井 → 渙
Hexagram 48: The Well → Hexagram 59: Dispersion
Changing Lines
This transformation involves 2 changing lines (lines 3, 6).
Line 3
九三 井渫不食。為我心惻。可用汲。王明。並受其福。
Nine in the third place means: The well is cleaned, but no one drinks from it. This is my heart's sorrow, For one might draw from it. If the king were clear-minded, Good fortune might be enjoyed in common.
Line 6
上六 井收勿幕。有孚元吉。
Six at the top means: One draws from the well Without hindrance. It is dependable. Supreme good fortune.
Trigram Changes
Yilin Verse
原缺
The well overflows, water flowing east — dissolving in four directions, moistening barren mounds. Not knowing where the return path lies — following waves, drifting with the current, yielding to rise and fall.
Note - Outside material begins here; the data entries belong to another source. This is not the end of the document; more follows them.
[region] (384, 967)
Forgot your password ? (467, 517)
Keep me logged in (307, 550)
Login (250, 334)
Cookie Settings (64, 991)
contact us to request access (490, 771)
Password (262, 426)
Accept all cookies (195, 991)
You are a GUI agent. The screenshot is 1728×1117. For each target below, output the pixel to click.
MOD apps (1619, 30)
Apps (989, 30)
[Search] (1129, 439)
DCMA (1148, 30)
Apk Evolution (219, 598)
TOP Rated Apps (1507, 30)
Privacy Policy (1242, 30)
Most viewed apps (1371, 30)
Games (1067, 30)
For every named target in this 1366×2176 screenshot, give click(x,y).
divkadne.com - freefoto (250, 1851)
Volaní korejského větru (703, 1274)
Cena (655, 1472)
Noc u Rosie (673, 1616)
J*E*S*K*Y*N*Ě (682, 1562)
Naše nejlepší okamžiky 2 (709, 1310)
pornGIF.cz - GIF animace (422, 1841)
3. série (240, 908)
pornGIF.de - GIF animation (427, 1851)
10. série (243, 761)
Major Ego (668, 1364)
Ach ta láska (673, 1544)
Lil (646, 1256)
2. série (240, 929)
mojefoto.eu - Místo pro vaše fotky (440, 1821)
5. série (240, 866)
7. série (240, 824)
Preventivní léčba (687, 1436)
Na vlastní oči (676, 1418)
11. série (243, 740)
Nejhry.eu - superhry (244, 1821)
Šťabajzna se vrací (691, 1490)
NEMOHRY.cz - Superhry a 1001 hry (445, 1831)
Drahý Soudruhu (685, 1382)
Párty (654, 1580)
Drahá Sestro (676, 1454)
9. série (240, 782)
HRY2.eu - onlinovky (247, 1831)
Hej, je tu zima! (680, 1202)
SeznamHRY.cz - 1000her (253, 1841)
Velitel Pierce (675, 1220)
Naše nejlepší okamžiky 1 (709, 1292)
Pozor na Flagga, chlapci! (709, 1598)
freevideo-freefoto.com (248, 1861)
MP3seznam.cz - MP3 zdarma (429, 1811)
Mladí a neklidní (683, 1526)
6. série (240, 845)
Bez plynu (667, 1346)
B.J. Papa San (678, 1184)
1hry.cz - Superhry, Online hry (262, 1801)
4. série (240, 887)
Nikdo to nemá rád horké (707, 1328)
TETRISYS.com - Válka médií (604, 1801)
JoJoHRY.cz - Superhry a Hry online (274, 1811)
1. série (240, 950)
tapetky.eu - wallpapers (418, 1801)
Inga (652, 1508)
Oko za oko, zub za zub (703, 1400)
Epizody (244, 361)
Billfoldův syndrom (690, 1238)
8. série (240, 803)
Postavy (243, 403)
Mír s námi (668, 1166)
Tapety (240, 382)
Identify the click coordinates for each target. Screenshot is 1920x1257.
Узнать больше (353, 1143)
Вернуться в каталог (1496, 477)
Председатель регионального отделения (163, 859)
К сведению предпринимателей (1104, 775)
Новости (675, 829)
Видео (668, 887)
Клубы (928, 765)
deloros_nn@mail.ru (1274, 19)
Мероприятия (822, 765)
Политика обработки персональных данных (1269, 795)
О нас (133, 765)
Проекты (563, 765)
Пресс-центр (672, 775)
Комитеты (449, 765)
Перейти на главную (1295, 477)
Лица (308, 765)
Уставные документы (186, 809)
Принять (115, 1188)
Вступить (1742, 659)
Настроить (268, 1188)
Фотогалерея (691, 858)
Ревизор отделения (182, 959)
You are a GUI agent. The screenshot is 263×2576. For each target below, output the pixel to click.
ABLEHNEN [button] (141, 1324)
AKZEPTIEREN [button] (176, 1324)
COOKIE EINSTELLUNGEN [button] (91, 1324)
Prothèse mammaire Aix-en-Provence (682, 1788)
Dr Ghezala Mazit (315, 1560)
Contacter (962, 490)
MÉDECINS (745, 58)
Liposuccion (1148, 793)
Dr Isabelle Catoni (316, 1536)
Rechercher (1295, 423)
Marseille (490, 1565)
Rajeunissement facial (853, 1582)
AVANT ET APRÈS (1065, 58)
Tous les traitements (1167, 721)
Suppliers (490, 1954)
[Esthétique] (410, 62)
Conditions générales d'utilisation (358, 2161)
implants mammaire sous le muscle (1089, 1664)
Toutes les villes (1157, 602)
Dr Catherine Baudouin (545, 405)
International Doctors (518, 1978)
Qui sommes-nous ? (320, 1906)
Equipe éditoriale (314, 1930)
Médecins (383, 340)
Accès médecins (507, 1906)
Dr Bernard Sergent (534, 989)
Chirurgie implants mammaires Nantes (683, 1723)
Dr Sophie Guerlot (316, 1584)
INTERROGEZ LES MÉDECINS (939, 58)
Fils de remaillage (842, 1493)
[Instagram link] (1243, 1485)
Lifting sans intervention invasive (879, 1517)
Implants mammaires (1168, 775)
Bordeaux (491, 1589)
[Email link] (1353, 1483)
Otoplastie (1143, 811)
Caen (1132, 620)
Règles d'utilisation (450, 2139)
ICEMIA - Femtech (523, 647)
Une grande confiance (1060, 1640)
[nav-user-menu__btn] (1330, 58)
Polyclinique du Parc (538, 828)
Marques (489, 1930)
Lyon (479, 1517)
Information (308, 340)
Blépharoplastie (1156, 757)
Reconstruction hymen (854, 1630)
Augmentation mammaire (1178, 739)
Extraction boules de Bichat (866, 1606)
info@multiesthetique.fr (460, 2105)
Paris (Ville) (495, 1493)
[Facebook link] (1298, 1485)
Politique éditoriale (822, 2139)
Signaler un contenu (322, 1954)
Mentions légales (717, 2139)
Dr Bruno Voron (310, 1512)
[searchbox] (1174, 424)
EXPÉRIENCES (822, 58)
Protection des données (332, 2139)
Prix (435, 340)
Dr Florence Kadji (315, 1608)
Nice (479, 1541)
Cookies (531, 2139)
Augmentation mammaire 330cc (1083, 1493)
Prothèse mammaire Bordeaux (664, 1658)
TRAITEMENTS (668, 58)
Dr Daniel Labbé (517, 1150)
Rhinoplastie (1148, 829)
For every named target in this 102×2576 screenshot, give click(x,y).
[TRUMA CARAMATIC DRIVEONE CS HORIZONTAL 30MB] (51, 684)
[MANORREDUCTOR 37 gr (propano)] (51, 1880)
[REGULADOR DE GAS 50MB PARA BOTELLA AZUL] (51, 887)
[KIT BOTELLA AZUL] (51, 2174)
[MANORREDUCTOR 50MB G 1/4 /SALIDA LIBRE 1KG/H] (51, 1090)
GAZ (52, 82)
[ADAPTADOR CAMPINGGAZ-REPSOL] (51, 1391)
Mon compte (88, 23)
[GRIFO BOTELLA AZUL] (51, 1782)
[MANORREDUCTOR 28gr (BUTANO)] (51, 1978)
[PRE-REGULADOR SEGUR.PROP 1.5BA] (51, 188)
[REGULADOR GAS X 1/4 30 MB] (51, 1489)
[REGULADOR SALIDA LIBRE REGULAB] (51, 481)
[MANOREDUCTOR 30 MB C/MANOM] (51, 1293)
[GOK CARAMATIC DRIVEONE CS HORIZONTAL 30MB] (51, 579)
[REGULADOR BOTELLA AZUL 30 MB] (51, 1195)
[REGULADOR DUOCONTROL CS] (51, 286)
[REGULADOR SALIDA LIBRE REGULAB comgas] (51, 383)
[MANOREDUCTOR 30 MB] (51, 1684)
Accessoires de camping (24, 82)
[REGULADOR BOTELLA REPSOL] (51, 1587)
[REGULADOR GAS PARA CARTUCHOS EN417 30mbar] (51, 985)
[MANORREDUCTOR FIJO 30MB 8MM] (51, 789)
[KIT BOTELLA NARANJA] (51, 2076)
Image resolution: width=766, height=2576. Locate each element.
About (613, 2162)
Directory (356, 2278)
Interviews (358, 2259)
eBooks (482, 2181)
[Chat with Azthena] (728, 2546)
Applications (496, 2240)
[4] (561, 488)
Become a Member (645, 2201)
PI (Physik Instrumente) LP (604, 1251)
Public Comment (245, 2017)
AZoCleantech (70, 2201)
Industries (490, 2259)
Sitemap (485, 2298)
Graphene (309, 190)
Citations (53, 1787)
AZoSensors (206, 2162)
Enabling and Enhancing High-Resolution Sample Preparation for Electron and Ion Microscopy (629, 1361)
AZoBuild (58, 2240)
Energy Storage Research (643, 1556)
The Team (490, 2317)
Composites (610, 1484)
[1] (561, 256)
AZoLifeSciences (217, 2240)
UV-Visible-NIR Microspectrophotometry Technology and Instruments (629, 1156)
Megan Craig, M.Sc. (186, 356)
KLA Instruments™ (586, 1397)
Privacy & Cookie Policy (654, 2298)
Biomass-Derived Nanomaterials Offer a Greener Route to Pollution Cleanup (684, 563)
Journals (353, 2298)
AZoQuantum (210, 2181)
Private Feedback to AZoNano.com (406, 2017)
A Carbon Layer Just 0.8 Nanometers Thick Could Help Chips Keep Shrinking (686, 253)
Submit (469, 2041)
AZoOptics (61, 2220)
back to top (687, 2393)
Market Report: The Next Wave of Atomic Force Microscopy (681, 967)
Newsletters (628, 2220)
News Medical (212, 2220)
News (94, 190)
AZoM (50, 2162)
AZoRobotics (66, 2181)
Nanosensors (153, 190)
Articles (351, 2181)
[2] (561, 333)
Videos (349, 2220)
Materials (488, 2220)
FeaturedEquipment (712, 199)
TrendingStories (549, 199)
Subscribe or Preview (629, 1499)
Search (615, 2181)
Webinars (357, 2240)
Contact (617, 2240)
— Jiao Yanshou, Yilin (Forest of Changes), 1st century BCE
Commentary
Water drawn up through wood — but here the original verse is lost. The modern rewrite imagines well water overflowing and drifting eastward, dispersing in four directions to moisten barren hills, with no way home, carried by waves wherever they lead. Though the original text cannot be analyzed, the pairing of Well and Dispersion (wind above water) speaks to what happens when the well's contained sustenance loses all structure. From The Well to Dispersion, wind scatters water across the surface. The well's walls once held the water in useful form; without them, nourishment dissipates into aimless wandering, and what should have sustained a community evaporates into the landscape.